Prone Thumb Up Abduction at 90 Degrees
Equipment: Weights 0-5lbs
- Begin the exercise with the arm hanging down at your side, elbow straight, and the thumb facing out. Pull your scap down and back (set your scap). Raise your arm slightly above the height of the table in the position that is pictured while keeping your scap down and back. Hold for 2 seconds and slowly return to the start position. Begin with 0-1lbs and progress up to 5lbs. Perform until you get a medium to heavy burn in the muscle.
Prone Thumb Up at 120 Degrees
Equipment: Weights 0-5lbs
- Begin the exercise with the arm hanging down at your side and the elbow straight. Pull your scap down and back (set your scap). With the thumb up, raise your arm slightly above the table while keeping your scap down and back. Hold for 2 seconds and slowly return to the start position. Begin with 0-1lbs and progress up to 5lbs. Perform until you get a medium to heavy burn in the muscle.
Prone Extension with the Thumb Out
Equipment: Weights 0-5lbs
- Begin the exercise with the arm hanging down at your side, elbow straight, and the thumb facing out. Pull your scap down and back (set your scap). Raise your arm slightly above the height of the table while keeping your scap down and back. Hold for 2 seconds and slowly return to the start position. Begin with 0-1lbs and progress up to 5lbs. Perform until you get a medium to heavy burn in the muscle.
Prone Row with External Rotation
Equipment: Weights 0-5lbs
- Begin the exercise with the arm hanging down at your side. Pull your scap down and back (set your scap). Row arm as shown and hold for 1 second. From this position, externally rotate your arm toward the ceiling with your thumb pointed up. Pull your scap down and back again. Hold for 2 seconds and slowly return to the start position. Begin with 0-1lbs and progress up to 5lbs. Perform until you get a medium to heavy burn.

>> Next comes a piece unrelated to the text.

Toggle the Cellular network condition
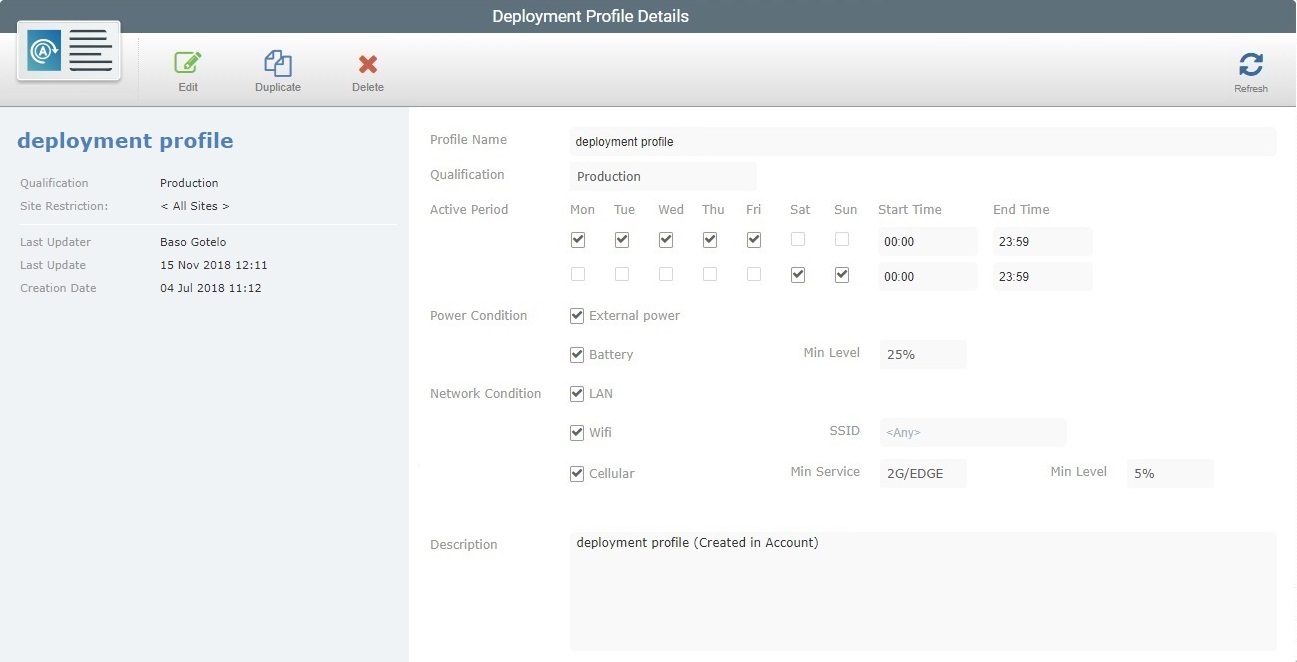Image resolution: width=1297 pixels, height=662 pixels. pyautogui.click(x=577, y=473)
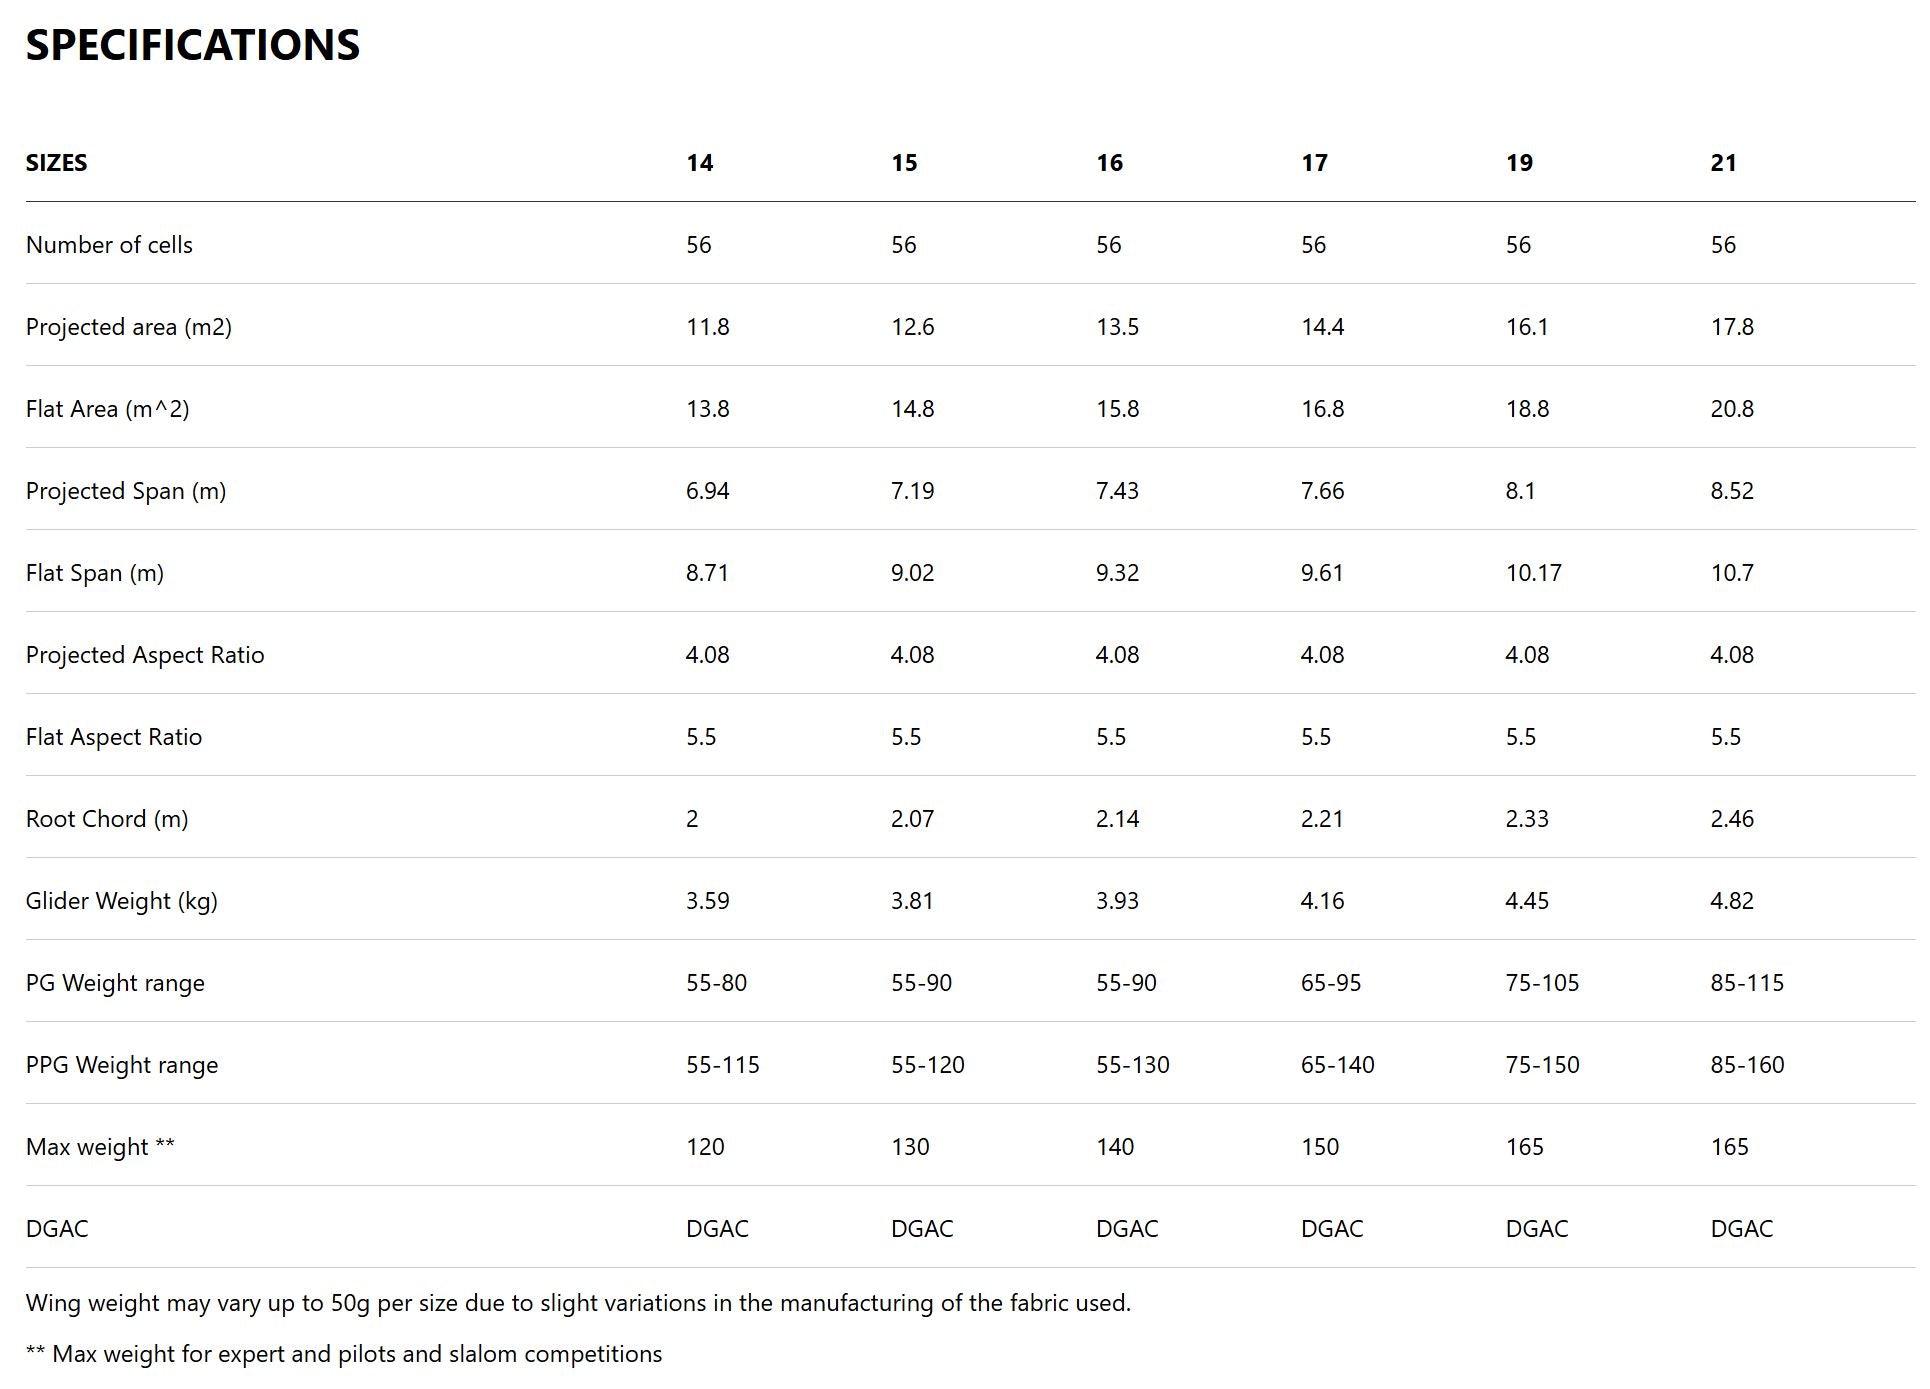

Cross Body Pull with Thera-Band
Equipment: Thera-Band
- Stand with your body at a 45 degree angle to the band. Grasp band with hand and pull arm across your body keeping the thumb up and the elbow straight. Pull your scap down and back and hold this position for 2 seconds. Slowly return to the start position. Begin with red Thera-Band and progress to green and then blue. Perform until you get a medium to heavy burn in the muscle.
Supine External Rotation
Equipment: Thera-Band
- Attach band to foot or to a hook on one of the lowest rungs. Lie on your back as shown with your elbow on a towel roll. Start with your arm straight up and down. Pull your scap down and back (set your scap). Slowly externally rotate your shoulder until it touches the ground. Pull your scap down and back again and hold this position for 2 seconds. Slowly return to the start position. Begin with a red Thera-Band and progress to green and then blue. Perform until you get a medium to heavy burn in the muscle.